Paxil CR Bioequivalence Study Brazil

Phase 1

Completed

Conditions: Depressive Disorder

Interventions: Drug: Test formulation
Drug: Reference formulation

Registration Number: NCT01316926

Lead Sponsor: GlaxoSmithKline

Brief Summary: The study is prospective, open, randomized, crossover in steady state and the volunteers received multiple doses of the drug test and reference (two periods of drug administration).

Detailed Description: Full title: Relative bioavailability study between the formulations: Paroxetine Hydrochloride 25 mg tablet with controlled release (Paxil CR) manufactured by GlaxoSmithKline Inc. - Mississauga - Canada (test formulation) and Paroxetine Hydrochloride 25 mg tablets with controlled release (Paxil CR) manufactured by SmithKline Beecham (Cork) Limited - Cidra - Puerto Rico (reference formulation), fasted administration in healthy volunteers for both genders.

The study is open, randomized, crossover in steady state and the volunteers received multiple doses of the drug test and reference (two periods of drug administration).

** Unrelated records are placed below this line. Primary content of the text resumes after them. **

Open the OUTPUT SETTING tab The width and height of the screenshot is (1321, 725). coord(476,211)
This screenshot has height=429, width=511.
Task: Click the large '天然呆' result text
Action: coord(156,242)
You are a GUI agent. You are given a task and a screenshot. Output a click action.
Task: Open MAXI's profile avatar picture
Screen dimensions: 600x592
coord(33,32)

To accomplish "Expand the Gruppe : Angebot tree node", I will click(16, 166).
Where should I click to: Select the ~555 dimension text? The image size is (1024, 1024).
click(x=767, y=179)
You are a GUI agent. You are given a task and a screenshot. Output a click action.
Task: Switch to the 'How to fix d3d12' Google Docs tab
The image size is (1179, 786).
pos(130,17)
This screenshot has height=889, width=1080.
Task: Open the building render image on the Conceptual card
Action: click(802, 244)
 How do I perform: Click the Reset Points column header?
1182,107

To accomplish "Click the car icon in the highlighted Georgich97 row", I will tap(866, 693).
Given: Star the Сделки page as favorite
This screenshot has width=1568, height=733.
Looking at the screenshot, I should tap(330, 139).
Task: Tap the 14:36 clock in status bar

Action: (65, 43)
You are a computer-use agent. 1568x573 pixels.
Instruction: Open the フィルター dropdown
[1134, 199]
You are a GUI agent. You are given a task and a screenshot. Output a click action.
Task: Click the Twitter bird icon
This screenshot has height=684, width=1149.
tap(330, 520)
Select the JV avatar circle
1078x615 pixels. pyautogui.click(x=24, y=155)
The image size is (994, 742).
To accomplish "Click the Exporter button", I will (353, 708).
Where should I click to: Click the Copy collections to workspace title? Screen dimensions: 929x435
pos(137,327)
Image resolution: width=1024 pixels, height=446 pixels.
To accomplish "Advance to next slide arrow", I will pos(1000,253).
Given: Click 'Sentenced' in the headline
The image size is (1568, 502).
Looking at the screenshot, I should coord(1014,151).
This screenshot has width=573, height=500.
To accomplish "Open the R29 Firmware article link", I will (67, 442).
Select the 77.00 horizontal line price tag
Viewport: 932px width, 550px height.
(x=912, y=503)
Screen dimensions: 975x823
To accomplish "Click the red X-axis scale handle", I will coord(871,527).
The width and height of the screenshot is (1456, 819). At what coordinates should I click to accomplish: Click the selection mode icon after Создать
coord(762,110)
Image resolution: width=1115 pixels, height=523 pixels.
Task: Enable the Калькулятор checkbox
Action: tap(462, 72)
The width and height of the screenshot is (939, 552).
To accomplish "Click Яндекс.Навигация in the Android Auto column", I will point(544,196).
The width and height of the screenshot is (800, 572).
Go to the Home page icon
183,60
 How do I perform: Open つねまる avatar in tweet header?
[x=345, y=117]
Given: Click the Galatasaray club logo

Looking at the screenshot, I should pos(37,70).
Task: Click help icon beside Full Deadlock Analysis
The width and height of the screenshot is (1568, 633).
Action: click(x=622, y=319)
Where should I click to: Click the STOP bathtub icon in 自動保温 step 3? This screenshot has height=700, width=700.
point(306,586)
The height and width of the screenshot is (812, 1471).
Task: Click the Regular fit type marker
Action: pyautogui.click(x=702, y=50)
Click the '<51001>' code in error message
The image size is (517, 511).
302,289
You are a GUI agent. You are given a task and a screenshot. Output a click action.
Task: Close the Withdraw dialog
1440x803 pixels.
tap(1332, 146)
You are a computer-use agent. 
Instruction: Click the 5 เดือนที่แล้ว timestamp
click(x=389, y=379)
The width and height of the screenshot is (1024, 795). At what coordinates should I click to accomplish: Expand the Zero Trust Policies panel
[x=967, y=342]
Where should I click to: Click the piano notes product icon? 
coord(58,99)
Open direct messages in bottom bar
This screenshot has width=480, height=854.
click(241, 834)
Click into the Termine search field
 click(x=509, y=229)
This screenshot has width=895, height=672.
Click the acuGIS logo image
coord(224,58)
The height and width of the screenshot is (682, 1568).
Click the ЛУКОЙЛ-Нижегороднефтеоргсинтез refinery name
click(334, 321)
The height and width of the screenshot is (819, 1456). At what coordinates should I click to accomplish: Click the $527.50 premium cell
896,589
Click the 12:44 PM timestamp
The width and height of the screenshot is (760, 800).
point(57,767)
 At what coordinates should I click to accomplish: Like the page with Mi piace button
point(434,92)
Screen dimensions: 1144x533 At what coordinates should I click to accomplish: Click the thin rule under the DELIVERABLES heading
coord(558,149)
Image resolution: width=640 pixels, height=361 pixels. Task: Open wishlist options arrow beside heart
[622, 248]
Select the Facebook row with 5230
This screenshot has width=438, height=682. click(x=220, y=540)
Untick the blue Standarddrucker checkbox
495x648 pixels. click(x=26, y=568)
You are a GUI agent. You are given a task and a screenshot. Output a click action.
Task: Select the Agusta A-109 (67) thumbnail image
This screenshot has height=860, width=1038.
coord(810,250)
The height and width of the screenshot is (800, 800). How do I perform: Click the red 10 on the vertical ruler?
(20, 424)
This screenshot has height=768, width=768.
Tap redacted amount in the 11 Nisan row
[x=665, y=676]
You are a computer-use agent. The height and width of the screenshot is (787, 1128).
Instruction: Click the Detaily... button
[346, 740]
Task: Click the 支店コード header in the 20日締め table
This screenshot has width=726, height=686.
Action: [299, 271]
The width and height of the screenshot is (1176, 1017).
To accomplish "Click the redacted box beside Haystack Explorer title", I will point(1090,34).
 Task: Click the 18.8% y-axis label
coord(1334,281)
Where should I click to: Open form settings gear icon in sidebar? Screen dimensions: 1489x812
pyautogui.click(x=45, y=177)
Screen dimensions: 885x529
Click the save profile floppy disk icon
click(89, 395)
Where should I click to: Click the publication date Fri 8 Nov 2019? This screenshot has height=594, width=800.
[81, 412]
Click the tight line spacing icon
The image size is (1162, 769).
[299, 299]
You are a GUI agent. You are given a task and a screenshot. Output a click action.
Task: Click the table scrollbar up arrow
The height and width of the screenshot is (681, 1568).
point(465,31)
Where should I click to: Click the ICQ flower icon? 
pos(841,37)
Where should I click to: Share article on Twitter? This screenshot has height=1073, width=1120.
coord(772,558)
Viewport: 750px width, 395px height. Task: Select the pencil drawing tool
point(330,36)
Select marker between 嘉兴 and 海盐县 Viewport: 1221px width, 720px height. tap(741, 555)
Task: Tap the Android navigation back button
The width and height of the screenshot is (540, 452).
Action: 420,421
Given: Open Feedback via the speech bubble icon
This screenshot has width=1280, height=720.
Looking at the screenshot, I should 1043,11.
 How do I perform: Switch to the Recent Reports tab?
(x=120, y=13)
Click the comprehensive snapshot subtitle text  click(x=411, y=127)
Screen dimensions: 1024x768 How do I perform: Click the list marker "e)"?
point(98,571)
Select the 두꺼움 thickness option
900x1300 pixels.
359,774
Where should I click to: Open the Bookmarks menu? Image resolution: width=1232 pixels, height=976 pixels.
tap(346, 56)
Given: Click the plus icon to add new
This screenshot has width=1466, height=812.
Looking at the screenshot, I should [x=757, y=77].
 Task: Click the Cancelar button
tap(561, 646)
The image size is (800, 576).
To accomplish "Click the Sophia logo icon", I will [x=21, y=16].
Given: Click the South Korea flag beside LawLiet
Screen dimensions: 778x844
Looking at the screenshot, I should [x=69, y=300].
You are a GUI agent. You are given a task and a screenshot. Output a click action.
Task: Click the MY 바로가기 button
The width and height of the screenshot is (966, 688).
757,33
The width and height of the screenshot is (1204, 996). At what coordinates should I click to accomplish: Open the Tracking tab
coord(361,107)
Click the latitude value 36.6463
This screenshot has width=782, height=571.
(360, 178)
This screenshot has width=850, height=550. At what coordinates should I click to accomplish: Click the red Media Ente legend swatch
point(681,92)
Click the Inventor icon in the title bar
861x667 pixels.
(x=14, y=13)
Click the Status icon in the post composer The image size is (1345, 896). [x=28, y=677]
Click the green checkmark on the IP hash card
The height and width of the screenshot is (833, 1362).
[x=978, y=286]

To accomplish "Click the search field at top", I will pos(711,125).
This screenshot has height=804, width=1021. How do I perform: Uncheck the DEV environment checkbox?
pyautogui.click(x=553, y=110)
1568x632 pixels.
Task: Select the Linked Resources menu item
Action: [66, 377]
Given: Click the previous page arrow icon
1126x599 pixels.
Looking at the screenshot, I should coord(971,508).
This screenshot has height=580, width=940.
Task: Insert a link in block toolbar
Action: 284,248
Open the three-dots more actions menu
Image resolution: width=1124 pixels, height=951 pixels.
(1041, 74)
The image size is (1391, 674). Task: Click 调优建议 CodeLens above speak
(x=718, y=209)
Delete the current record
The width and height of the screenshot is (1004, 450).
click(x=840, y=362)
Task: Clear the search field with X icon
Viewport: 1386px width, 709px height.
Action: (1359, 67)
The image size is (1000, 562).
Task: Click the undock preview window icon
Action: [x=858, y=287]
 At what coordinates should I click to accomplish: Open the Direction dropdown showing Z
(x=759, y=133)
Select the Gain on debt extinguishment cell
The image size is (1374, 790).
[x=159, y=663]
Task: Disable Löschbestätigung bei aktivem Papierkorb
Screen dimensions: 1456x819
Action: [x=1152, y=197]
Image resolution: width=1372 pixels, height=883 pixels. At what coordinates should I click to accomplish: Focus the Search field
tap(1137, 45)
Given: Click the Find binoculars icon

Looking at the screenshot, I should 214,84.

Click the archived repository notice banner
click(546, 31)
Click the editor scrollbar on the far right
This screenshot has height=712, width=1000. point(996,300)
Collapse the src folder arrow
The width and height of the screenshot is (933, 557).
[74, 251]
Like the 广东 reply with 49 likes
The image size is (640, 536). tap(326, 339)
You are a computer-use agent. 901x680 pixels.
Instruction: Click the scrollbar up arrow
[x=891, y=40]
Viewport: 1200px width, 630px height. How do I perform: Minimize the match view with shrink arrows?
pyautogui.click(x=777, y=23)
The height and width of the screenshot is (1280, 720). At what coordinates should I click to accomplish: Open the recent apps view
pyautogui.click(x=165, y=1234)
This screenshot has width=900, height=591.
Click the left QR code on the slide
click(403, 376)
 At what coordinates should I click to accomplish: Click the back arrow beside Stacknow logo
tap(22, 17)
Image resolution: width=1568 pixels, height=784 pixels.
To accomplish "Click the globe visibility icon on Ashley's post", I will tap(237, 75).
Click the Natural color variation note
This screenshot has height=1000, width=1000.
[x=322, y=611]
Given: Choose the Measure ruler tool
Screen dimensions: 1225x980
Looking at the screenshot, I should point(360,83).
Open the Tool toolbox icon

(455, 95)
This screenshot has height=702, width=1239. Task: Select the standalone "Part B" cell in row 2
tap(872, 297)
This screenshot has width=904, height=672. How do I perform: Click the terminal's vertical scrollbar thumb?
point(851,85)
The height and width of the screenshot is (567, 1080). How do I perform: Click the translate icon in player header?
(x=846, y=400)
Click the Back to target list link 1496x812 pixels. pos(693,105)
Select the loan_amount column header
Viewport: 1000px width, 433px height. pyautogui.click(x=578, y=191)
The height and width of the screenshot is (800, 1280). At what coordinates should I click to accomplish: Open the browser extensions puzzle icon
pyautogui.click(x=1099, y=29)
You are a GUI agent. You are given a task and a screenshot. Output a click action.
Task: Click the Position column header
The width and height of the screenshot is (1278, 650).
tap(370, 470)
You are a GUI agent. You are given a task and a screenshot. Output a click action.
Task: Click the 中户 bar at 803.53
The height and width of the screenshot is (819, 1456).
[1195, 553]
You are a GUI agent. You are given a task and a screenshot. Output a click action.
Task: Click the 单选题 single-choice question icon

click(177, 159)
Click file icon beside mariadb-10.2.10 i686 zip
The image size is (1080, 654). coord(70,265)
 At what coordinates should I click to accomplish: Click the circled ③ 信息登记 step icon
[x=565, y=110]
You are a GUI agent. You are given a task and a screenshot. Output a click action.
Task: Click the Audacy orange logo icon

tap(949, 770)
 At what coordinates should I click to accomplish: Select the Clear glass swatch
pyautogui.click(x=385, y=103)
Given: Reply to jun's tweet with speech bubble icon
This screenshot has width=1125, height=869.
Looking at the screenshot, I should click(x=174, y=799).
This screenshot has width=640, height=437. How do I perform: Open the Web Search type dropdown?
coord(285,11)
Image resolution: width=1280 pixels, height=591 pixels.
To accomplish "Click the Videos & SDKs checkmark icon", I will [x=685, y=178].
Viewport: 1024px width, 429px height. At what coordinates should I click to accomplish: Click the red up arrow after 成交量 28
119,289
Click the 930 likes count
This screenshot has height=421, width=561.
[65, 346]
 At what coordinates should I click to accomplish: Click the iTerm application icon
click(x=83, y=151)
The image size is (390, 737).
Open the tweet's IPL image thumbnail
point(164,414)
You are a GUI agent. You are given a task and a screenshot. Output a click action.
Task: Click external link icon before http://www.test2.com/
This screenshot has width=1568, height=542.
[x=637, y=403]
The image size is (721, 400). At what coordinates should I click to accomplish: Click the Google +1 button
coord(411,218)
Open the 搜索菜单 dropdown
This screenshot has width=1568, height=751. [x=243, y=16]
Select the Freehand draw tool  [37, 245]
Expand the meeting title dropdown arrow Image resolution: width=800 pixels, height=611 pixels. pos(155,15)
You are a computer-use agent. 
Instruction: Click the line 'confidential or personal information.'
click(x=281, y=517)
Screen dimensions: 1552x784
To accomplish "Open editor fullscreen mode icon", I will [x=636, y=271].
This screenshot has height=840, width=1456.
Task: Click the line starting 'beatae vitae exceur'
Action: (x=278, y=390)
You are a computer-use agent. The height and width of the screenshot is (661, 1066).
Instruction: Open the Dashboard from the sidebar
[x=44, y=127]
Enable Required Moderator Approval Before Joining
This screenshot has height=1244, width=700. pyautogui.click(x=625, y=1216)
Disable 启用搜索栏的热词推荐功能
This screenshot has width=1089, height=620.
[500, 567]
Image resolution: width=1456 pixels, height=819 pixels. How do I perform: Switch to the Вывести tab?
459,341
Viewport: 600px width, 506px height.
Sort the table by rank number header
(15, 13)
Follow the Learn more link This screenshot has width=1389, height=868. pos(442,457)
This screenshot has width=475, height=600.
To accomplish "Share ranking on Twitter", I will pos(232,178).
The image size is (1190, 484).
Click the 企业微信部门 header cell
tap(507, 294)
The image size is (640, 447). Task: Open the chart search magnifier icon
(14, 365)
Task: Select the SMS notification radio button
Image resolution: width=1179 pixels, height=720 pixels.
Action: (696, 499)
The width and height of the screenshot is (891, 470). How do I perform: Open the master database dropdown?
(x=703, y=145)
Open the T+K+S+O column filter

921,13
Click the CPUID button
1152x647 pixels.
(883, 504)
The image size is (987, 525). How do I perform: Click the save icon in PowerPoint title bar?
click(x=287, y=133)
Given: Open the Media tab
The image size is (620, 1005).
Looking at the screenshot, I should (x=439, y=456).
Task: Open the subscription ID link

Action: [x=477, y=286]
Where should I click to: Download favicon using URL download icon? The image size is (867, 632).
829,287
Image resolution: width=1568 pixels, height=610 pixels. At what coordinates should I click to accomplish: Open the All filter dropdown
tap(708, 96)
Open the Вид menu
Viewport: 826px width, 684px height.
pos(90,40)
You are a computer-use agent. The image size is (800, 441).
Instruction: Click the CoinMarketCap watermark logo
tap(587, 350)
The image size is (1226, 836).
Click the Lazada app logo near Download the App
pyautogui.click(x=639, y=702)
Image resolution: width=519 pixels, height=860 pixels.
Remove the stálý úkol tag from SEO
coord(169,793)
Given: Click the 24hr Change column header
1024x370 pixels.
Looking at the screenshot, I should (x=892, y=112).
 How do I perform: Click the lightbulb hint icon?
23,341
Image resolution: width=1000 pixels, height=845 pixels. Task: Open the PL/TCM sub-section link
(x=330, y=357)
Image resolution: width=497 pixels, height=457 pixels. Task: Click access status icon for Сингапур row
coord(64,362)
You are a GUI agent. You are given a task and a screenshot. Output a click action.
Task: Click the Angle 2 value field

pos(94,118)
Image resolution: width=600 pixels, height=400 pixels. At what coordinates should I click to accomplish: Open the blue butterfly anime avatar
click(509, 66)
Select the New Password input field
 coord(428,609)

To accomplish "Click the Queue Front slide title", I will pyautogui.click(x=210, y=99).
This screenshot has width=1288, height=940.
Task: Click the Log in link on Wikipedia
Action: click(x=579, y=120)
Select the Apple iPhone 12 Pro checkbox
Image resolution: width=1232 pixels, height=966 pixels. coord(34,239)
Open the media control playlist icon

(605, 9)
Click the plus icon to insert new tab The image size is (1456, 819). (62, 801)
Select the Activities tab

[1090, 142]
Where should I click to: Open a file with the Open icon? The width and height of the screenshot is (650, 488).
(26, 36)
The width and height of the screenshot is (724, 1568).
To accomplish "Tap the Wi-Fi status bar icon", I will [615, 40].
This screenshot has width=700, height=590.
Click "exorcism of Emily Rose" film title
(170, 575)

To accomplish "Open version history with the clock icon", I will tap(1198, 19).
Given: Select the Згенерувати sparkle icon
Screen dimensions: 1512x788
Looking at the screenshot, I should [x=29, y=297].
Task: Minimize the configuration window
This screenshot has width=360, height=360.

The population is composed of 60 healthy volunteers, adult of both gender, with age between 18 and 40 years, with a body mass index (BMI) between 18.5 and 27. Volunteers have weight above than 50 kg. 50% of the volunteers recruited are female and 50% male. There are not restrictions regarding the ethnic group.The relative bioavailability of the formulations after oral administration in steady state will be evaluated based on statistical comparisons of relevant pharmacokinetic parameters obtained from data of concentration of drug in blood. The concentration of Paroxetine hydrochloride (controlled release) will be measured by an appropriate analytical method and valid after the drug administration.The Pharmacokinetic samples will be collected at steady state in each fasting period. The safety assessment will include evaluation and clinical monitoring, vital signs monitoring, ECG, and laboratory tests. Adverse events will be monitored throughout the study.

Recruitment & Eligibility

Status: COMPLETED

Sex: All

Target Recruitment: 60

Inclusion Criteria

Not provided

Exclusion Criteria

Not provided

Study & Design

Study Type: INTERVENTIONAL

Study Design: CROSSOVER

Arm && Interventions

Group	Intervention	Description
Paxil CR Reference	Reference formulation	Reference drug administration followed by test drug administration
Paxil CR Test	Test formulation	Test drug administration followed by Reference drug administration
Paxil CR Reference	Test formulation	Reference drug administration followed by test drug administration
Paxil CR Test	Reference formulation	Test drug administration followed by Reference drug administration

Primary Outcome Measures

Name	Time	Method
Area Under the Curve_steady-state	Days 14 to 17 (Period 1) and Days 23 to 24 (Period 2)	The area under the plot of plasma concentration of drug against time after drug administration is defined as the area under the curve (AUC). The AUC_steady-state (ss) is the area under the curve during the steady-state period. The AUC_ss is of particular use in estimating the bioavailability of drugs, by measuring the extent of absorption. ng, nanogram; h, hour; ml, milliliter. ng.h/ml, nanograms per hour per milliliter.
Cmin_steady-state	Days 14 to 17 (Period 1) and Days 23 to 24 (Period 2)	Cmin_steady-state (ss) is defined as the minimum concentration of a drug observed after its administration in steady-state. Cmin_ss is one of the parameters of particular use in estimating the bioavailability of drugs, for studies employing multiple doses.
Cmax_steady-state	Days 14 to 17 (Period 1) and Days 23 to 24 (Period 2)	Cmax_steady-state (ss) is defined as the maximum or "peak" concentration of a drug observed after its administration, in steady-state. Cmax_ss is one of the parameters of particular use in estimating the bioavailability of drugs, by measuring the total amount of drug absorbed.